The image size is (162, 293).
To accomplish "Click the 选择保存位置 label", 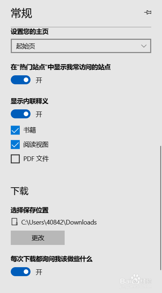I will [x=29, y=210].
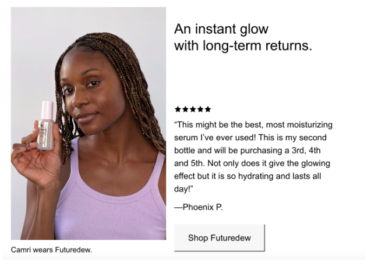Click the fourth star in the rating
The image size is (378, 266).
[x=200, y=109]
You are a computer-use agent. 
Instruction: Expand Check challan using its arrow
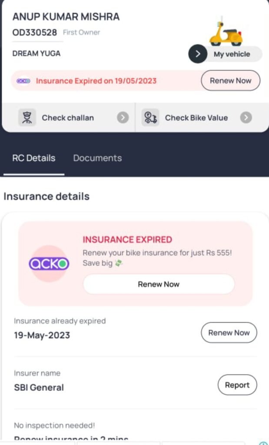(123, 117)
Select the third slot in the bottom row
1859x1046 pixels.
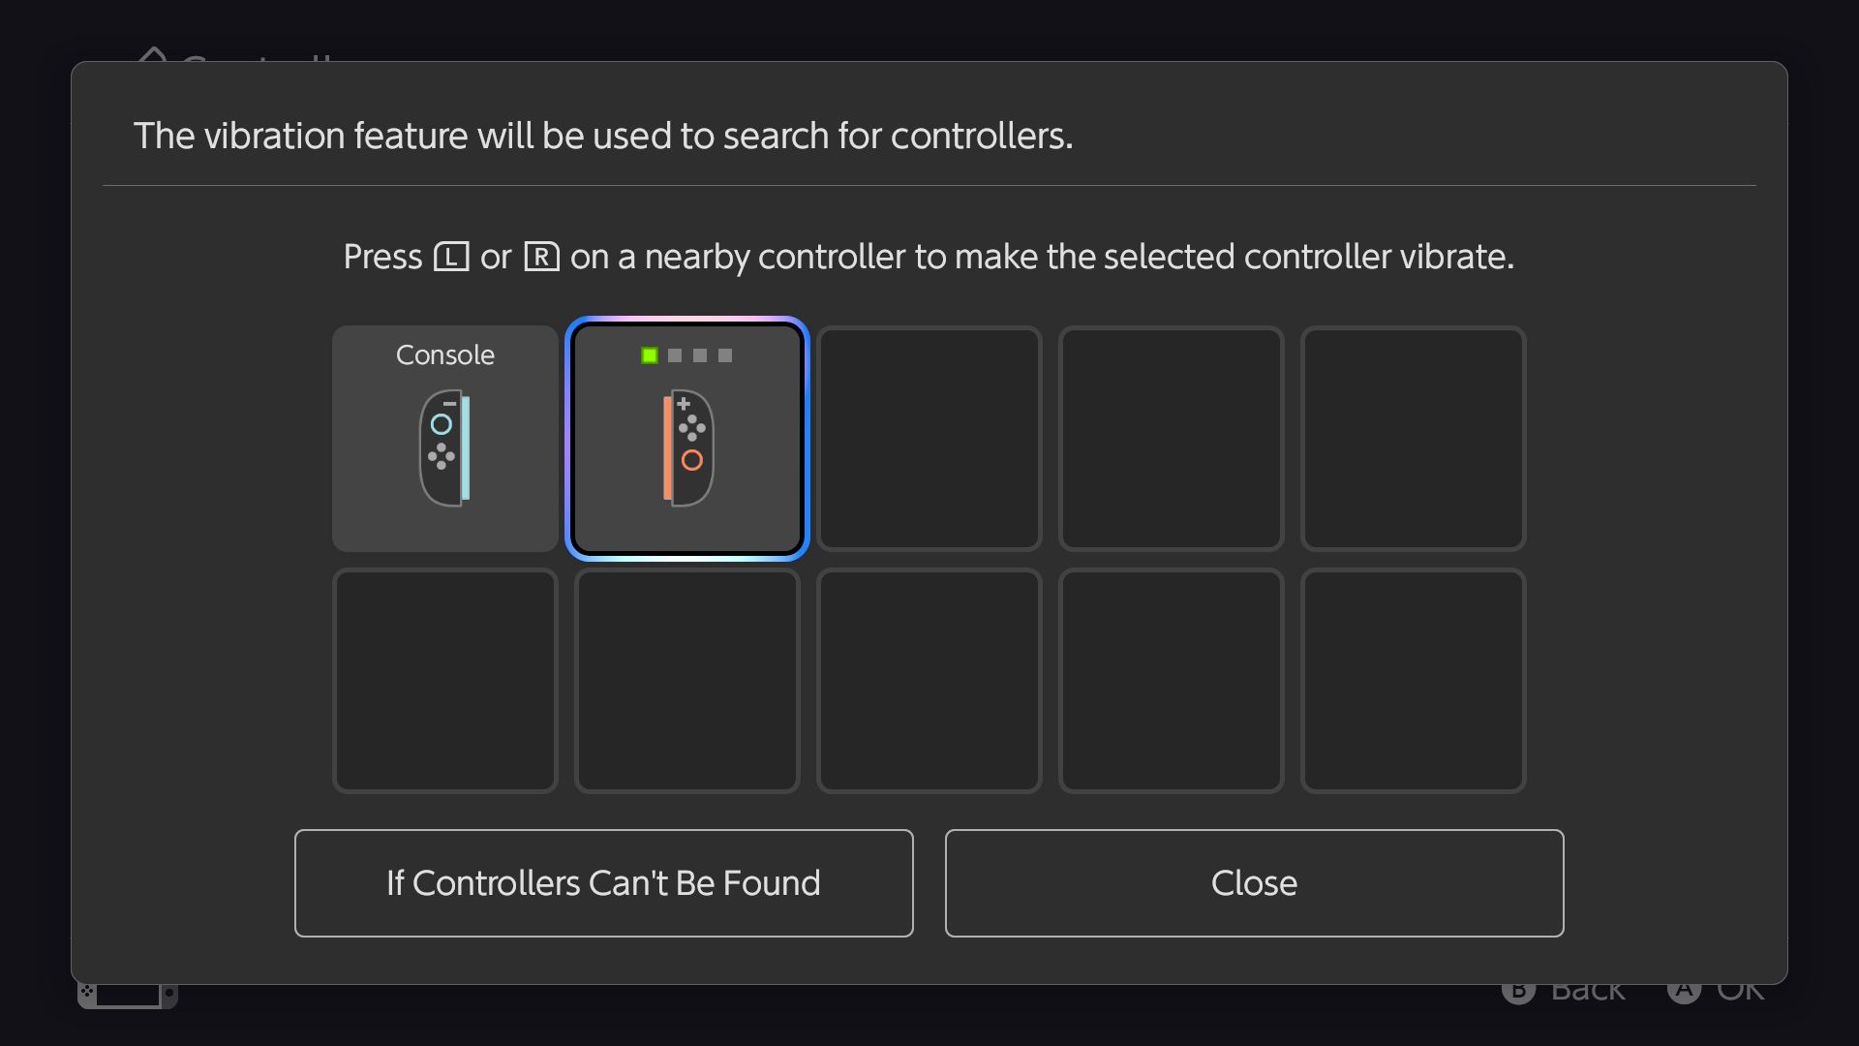click(929, 681)
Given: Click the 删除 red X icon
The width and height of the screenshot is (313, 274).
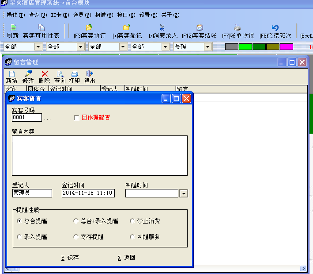Looking at the screenshot, I should click(44, 74).
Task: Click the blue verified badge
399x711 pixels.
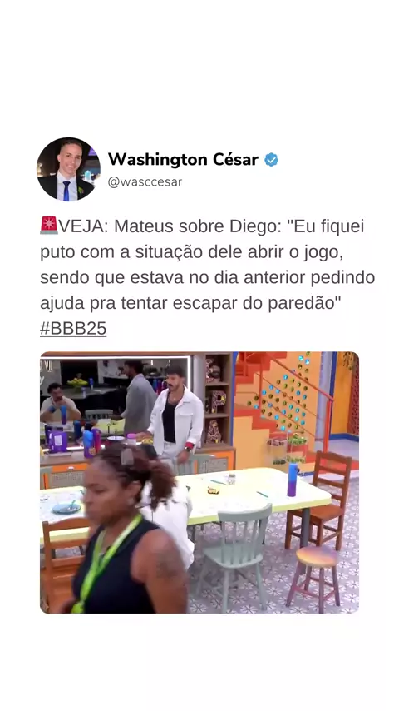Action: [271, 160]
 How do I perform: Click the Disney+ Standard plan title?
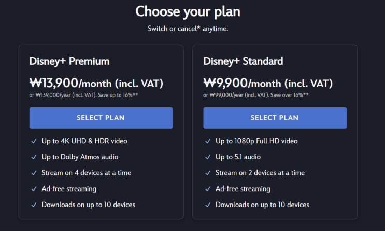tap(243, 61)
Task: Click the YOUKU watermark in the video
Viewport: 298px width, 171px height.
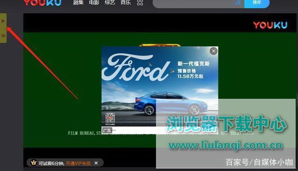Action: [x=270, y=25]
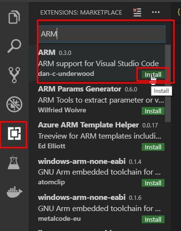Image resolution: width=181 pixels, height=231 pixels.
Task: Select ARM 0.3.0 extension entry
Action: (x=97, y=63)
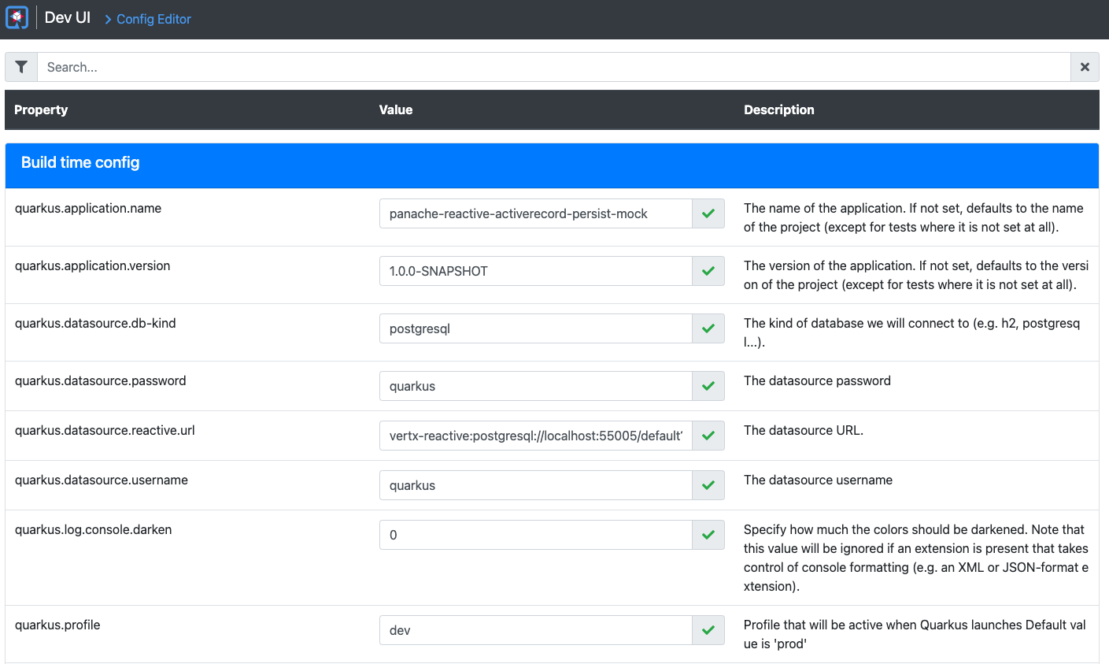Click the Quarkus logo icon

pyautogui.click(x=17, y=18)
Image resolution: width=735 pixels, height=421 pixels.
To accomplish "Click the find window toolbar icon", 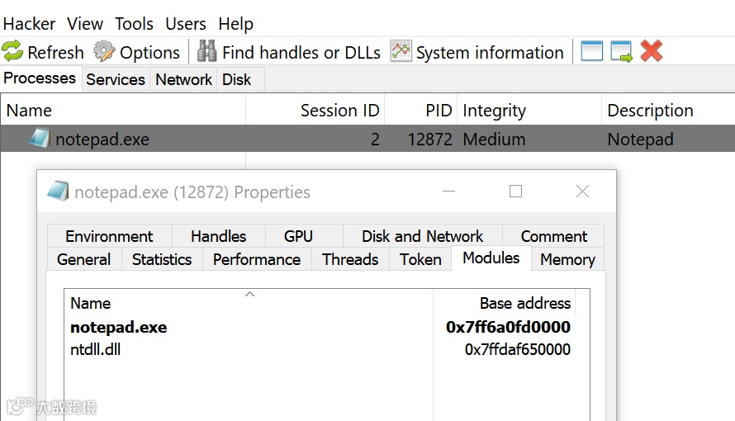I will tap(591, 52).
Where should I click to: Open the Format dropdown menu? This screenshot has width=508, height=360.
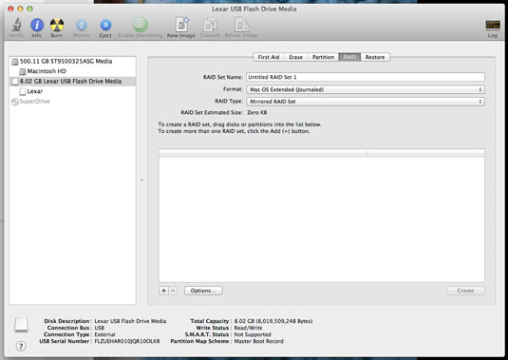(x=366, y=89)
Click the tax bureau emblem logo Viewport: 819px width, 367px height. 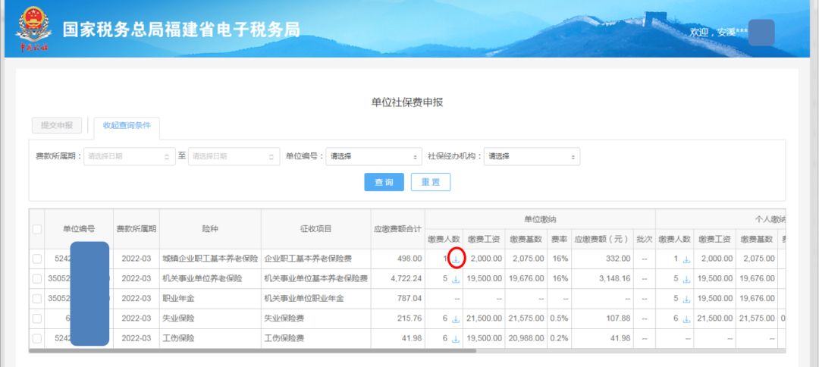(x=33, y=29)
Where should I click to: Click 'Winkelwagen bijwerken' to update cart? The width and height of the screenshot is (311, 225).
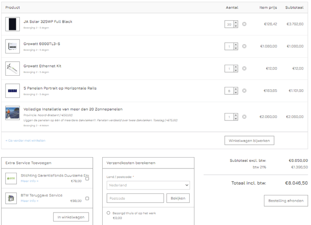pyautogui.click(x=249, y=140)
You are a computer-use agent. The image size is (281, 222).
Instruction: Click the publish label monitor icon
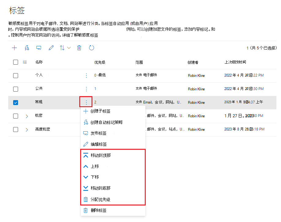click(39, 48)
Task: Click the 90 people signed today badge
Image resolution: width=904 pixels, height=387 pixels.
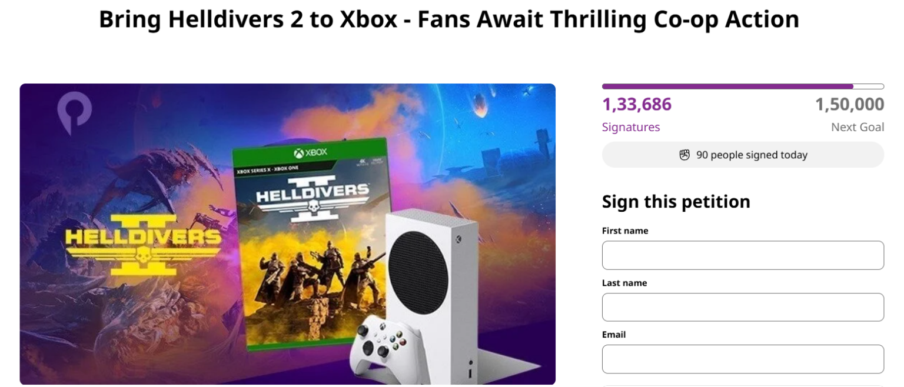Action: coord(743,155)
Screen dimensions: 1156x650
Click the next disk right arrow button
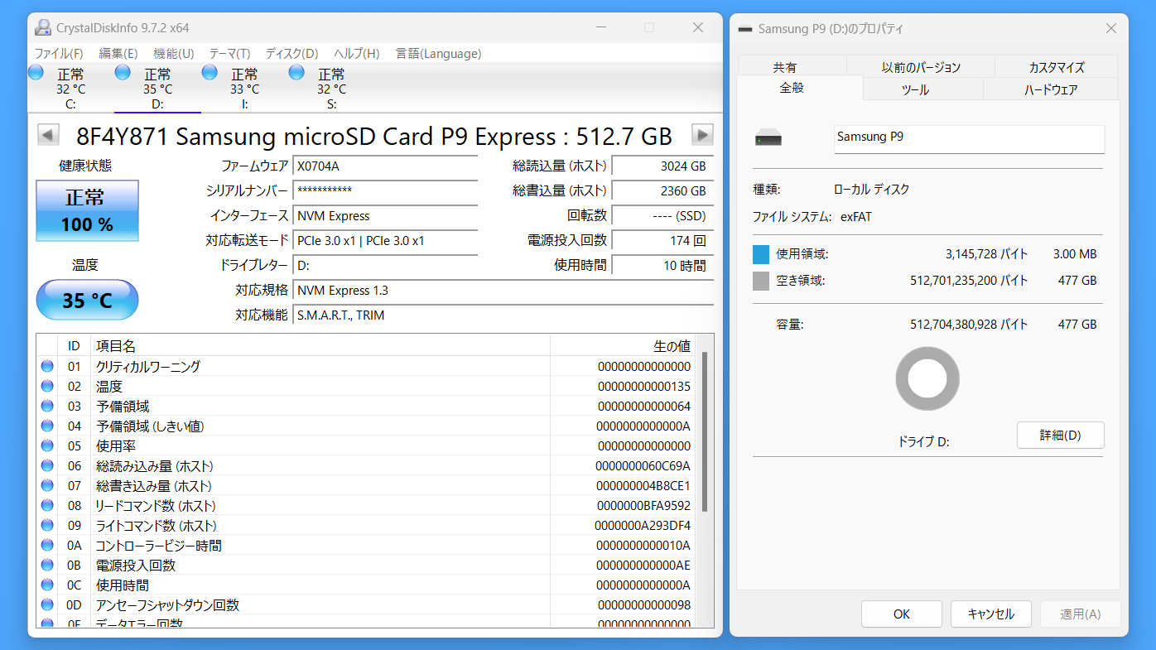click(x=702, y=135)
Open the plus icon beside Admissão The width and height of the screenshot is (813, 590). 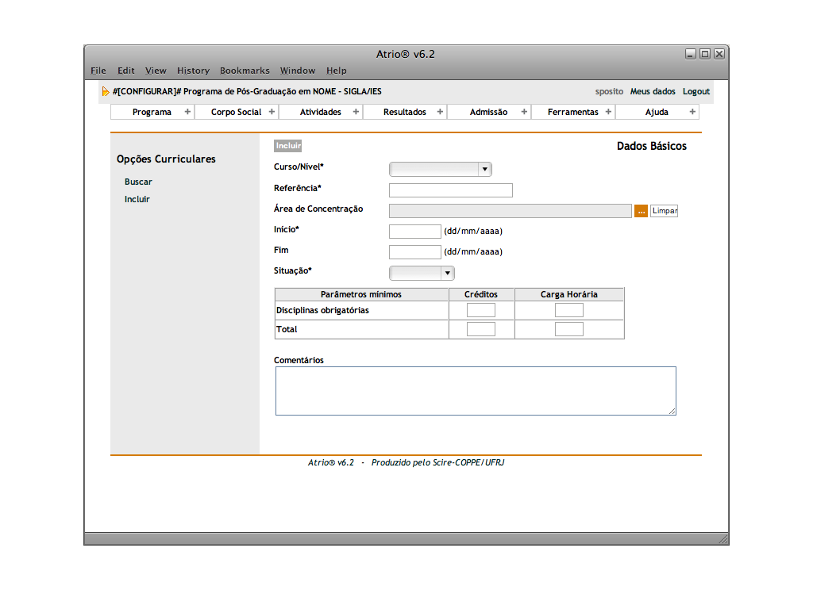click(524, 112)
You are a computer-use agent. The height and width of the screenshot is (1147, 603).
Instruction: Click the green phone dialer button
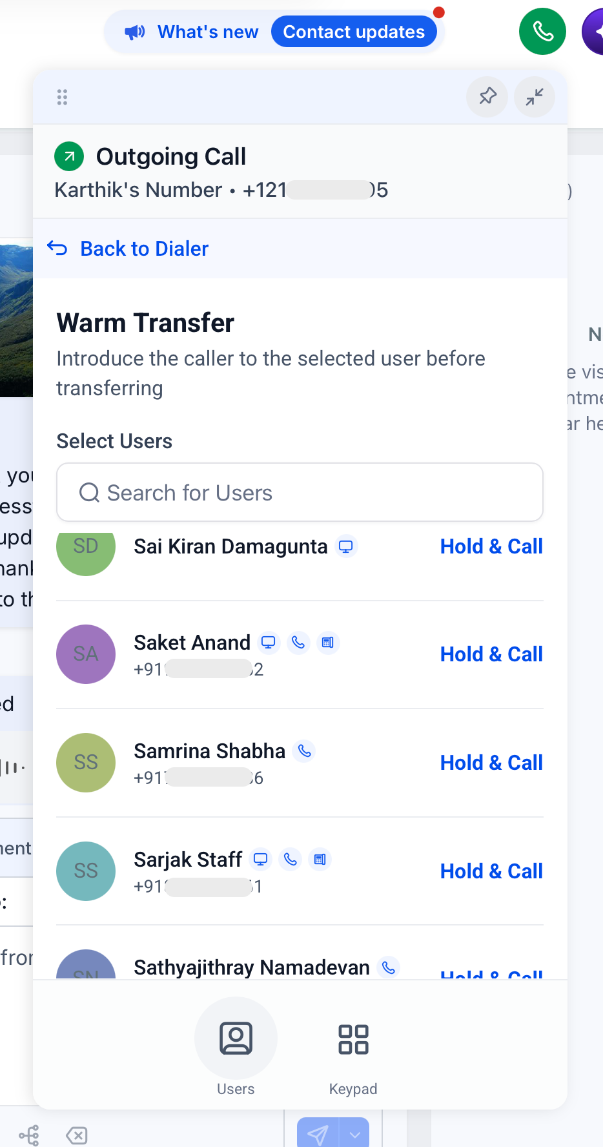[x=542, y=31]
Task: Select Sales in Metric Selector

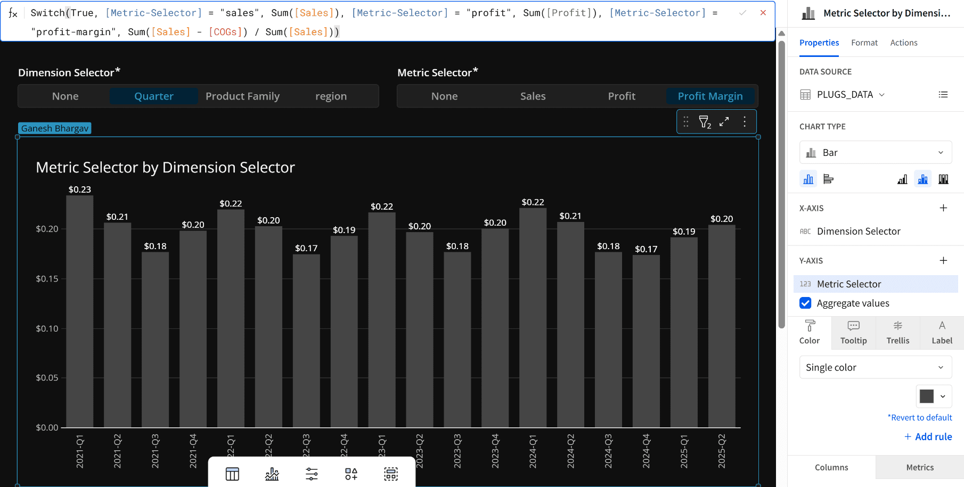Action: coord(533,96)

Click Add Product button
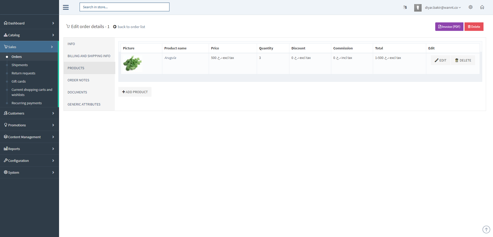135,92
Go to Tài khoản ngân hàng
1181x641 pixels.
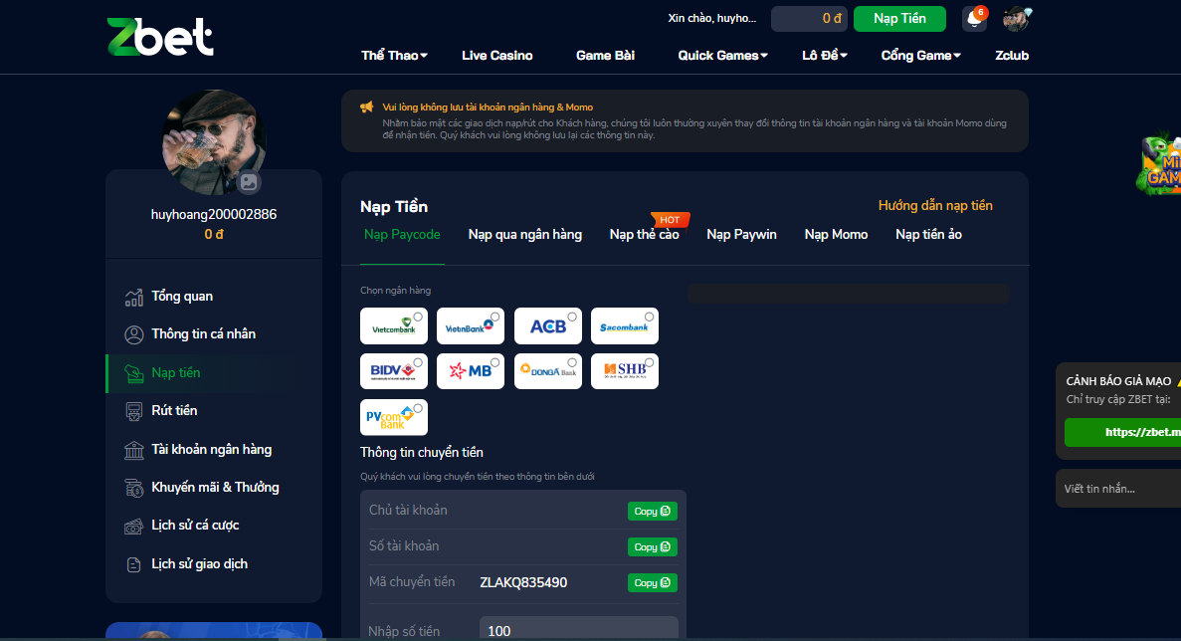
+ + + + + + +
Work task
The reply should hold exactly the lines above, starting at the line with "1859x1046 pixels." and ending at the line with "Image resolution: width=735", and no pictures.

Written response
1859x1046 pixels.
click(929, 681)
Given: Click the 删除 red X icon
The width and height of the screenshot is (313, 274).
Looking at the screenshot, I should click(44, 74).
Task: Click the blue verified badge
399x711 pixels.
Action: [271, 160]
 How do I perform: Click the Disney+ Standard plan title?
tap(243, 61)
Task: Click the YOUKU watermark in the video
Viewport: 298px width, 171px height.
Action: [x=270, y=25]
Image resolution: width=181 pixels, height=231 pixels.
Task: Select ARM 0.3.0 extension entry
Action: (x=97, y=63)
Click the Quarkus logo icon

pyautogui.click(x=17, y=18)
Image resolution: width=735 pixels, height=421 pixels.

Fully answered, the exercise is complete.